**TASK 1**: In the passage on modeling, into how many overarching categories will models finally be divided, and on what basis?

**ARTICLE**:
|---|
This is part 34 of a series of articles featuring the book Beyond Connecting the Dots, Modeling for Meaningful Results.

“All models are wrong, but some are useful” – George E.P. Box

A model is a tool designed to reflect reality. A model is never a perfect mirror of reality, but often models can still be useful even with their imperfections. In this chapter, we will take a journey to explore different types of models and the distinctions commonly used to classify and understand them. We will consider several approaches to modeling that are quite different from the ones we have introduced throughout this book. These will help you understand the richer ecosystem of modeling tools and techniques and how the ones we have learned fit within this ecosystem.

The ultimate destination of this journey will be a clear understanding of the fundamental principles and approaches used to construct models. We will make many detours before arriving at this destination. In the end we will be able to divide models into two overarching categories based on their purposes and the techniques used to construct them. By mastering this divide, and how the work we and others do fits into it, we will obtain a rich perspective and understanding of the relationship between models and truth. We will also have a renewed appreciation for the strength and power of the techniques introduced in this book for tackling a wide swath of modeling problems.
|---|
**SUPPLIED DATA**:
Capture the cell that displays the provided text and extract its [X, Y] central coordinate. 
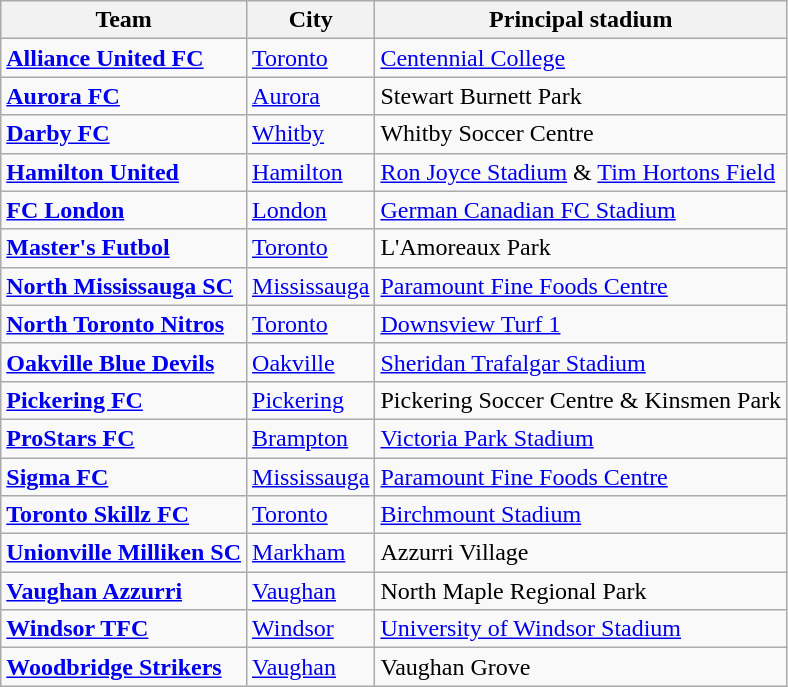
Master's Futbol [124, 248]
Whitby Soccer Centre [581, 134]
Markham [311, 553]
Oakville Blue Devils [124, 362]
German Canadian FC Stadium [581, 210]
Principal stadium [581, 20]
Downsview Turf 1 [581, 324]
Pickering [311, 400]
Victoria Park Stadium [581, 438]
Team [124, 20]
Vaughan Grove [581, 667]
Brampton [311, 438]
Unionville Milliken SC [124, 553]
Centennial College [581, 58]
Aurora FC [124, 96]
Hamilton [311, 172]
Pickering FC [124, 400]
Hamilton United [124, 172]
Ron Joyce Stadium & Tim Hortons Field [581, 172]
Azzurri Village [581, 553]
North Toronto Nitros [124, 324]
FC London [124, 210]
Aurora [311, 96]
London [311, 210]
Windsor [311, 629]
L'Amoreaux Park [581, 248]
North Mississauga SC [124, 286]
Stewart Burnett Park [581, 96]
Alliance United FC [124, 58]
ProStars FC [124, 438]
Sigma FC [124, 477]
City [311, 20]
Pickering Soccer Centre & Kinsmen Park [581, 400]
Whitby [311, 134]
Darby FC [124, 134]
Toronto Skillz FC [124, 515]
Birchmount Stadium [581, 515]
Vaughan Azzurri [124, 591]
Sheridan Trafalgar Stadium [581, 362]
University of Windsor Stadium [581, 629]
Oakville [311, 362]
Woodbridge Strikers [124, 667]
North Maple Regional Park [581, 591]
Windsor TFC [124, 629]
From the cell containing the given text, extract its center point as (x, y) coordinate. 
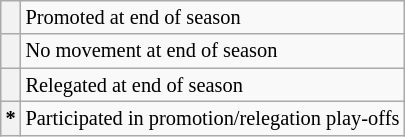
Relegated at end of season (213, 85)
Participated in promotion/relegation play-offs (213, 118)
Promoted at end of season (213, 17)
* (11, 118)
No movement at end of season (213, 51)
Output the [X, Y] coordinate of the center of the cell containing the given text.  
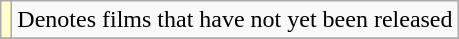
Denotes films that have not yet been released [235, 20]
Find where the given text appears and provide that cell's center as (x, y) coordinate. 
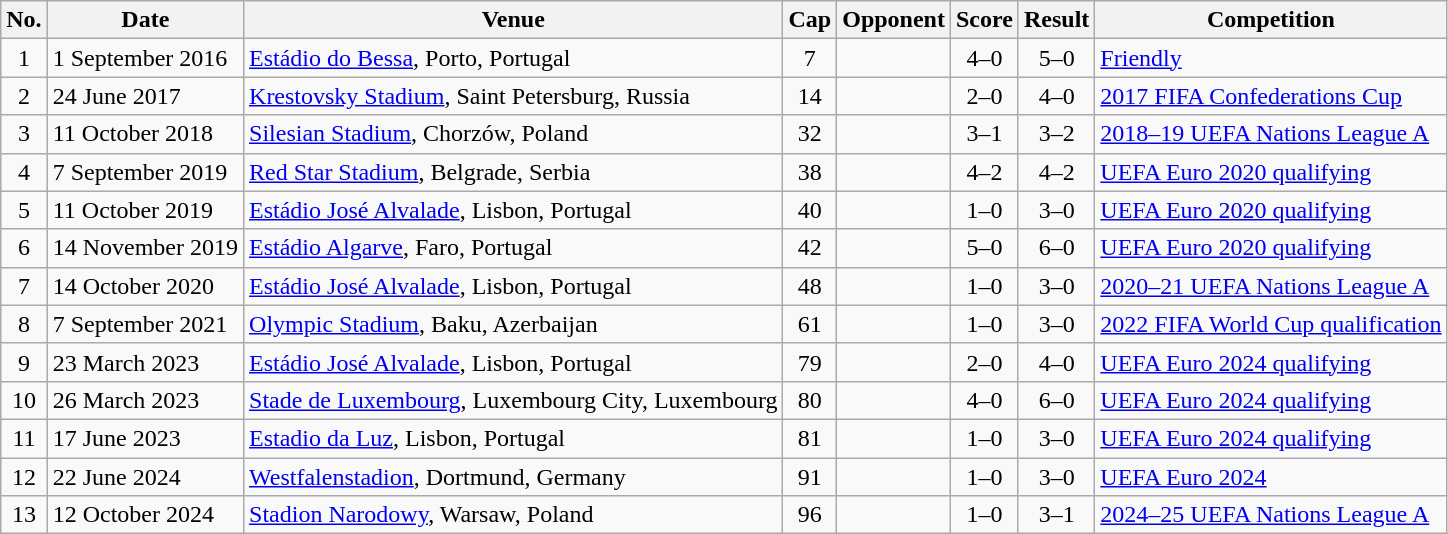
Result (1056, 20)
Stade de Luxembourg, Luxembourg City, Luxembourg (514, 400)
Silesian Stadium, Chorzów, Poland (514, 134)
Olympic Stadium, Baku, Azerbaijan (514, 324)
3 (24, 134)
42 (810, 248)
Estadio da Luz, Lisbon, Portugal (514, 438)
No. (24, 20)
79 (810, 362)
40 (810, 210)
80 (810, 400)
2024–25 UEFA Nations League A (1271, 515)
12 October 2024 (145, 515)
8 (24, 324)
14 November 2019 (145, 248)
Estádio Algarve, Faro, Portugal (514, 248)
Date (145, 20)
4 (24, 172)
11 October 2019 (145, 210)
14 (810, 96)
2022 FIFA World Cup qualification (1271, 324)
2 (24, 96)
Stadion Narodowy, Warsaw, Poland (514, 515)
11 (24, 438)
6 (24, 248)
13 (24, 515)
1 (24, 58)
23 March 2023 (145, 362)
2018–19 UEFA Nations League A (1271, 134)
32 (810, 134)
Competition (1271, 20)
12 (24, 477)
26 March 2023 (145, 400)
24 June 2017 (145, 96)
7 September 2019 (145, 172)
2020–21 UEFA Nations League A (1271, 286)
Krestovsky Stadium, Saint Petersburg, Russia (514, 96)
48 (810, 286)
22 June 2024 (145, 477)
96 (810, 515)
Venue (514, 20)
81 (810, 438)
10 (24, 400)
Red Star Stadium, Belgrade, Serbia (514, 172)
11 October 2018 (145, 134)
7 September 2021 (145, 324)
Cap (810, 20)
1 September 2016 (145, 58)
17 June 2023 (145, 438)
Westfalenstadion, Dortmund, Germany (514, 477)
9 (24, 362)
91 (810, 477)
2017 FIFA Confederations Cup (1271, 96)
Score (984, 20)
61 (810, 324)
3–2 (1056, 134)
UEFA Euro 2024 (1271, 477)
Friendly (1271, 58)
Estádio do Bessa, Porto, Portugal (514, 58)
38 (810, 172)
Opponent (894, 20)
5 (24, 210)
14 October 2020 (145, 286)
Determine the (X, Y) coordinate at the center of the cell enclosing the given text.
|---|
**TASK 2**: Report each line of the records that contains the string "Hamilton", copying the whole line. Case counts.

**WRITTEN RESPONSE 1**: Two categories, based on their purposes and the techniques used to construct them.

**WRITTEN RESPONSE 2**:
Hamilton [311, 172]
Hamilton United [124, 172]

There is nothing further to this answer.